A: There are three New Testament passages that bear most directly on the subject of divorce and remarriage.
I suggest that when they are carefully considered, they prove to be both more demanding and less restrictive on the question of divorce and remarriage than evangelicals have often acknowledged.
Because dating is a precursor to marriage and is part of the process that we use to find a prospective mate, it is only logical to take into consideration the value and esteem a person places upon marriage, even one that may be heading towards divorce.
If they will not value the sanctity of marriage even though their own marriage may be failing, then they will not value the sanctity of marriage in their next marriage.
In addition, no matter what view one takes on the issue of divorce, it is important to remember Malachi : “‘I hate divorce,’ says the LORD, the God of Israel” (NAS).
According to the Bible, marriage is a lifetime commitment. Therefore what God has joined together, let no one separate” (Matthew 19:6). There are three situations in which dating during the divorce process might occur.
Someone who is still married, even if they are separated, is not free to marry.

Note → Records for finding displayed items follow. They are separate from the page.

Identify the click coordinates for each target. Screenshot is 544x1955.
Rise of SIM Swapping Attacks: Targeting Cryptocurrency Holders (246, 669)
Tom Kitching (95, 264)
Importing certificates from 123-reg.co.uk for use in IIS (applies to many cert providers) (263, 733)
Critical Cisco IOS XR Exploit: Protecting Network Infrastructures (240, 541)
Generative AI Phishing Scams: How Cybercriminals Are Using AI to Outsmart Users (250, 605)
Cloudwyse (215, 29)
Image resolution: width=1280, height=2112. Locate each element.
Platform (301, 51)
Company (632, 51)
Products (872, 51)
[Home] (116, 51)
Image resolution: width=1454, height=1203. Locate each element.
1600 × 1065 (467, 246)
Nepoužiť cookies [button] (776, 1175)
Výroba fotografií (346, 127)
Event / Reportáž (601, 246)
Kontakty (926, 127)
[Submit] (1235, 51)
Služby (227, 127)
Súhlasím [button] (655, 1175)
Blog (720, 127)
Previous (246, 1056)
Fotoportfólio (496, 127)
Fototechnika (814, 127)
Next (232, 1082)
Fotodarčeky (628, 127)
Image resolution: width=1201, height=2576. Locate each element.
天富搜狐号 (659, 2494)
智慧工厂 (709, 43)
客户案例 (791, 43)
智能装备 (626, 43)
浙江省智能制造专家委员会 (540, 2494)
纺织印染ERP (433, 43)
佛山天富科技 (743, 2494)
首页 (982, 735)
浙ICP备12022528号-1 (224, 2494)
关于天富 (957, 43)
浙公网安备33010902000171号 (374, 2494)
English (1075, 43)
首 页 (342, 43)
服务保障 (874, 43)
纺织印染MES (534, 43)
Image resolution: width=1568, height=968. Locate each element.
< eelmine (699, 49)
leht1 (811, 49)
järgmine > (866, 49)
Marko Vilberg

This so-called exception clause appears here in Matthew 5 and again in Matthew 19 but does not occur in either Mark or Luke.
In either case, the innocent spouse is mostly likely in a state of emotional turmoil and vulnerability.
How will you beat the odds against a successful remarriage?
And if and when you marry, you will be glad you waited. I’m on a campaign for myself and other wives in 2016 to memorize more scripture, because this is one of the best ways to arm ourselves with truth. Is staying pure until marriage impossible these days? Actually, Jacob waited for Rachel for seven years (see Genesis 29).
Question: "I am in the process of getting a divorce.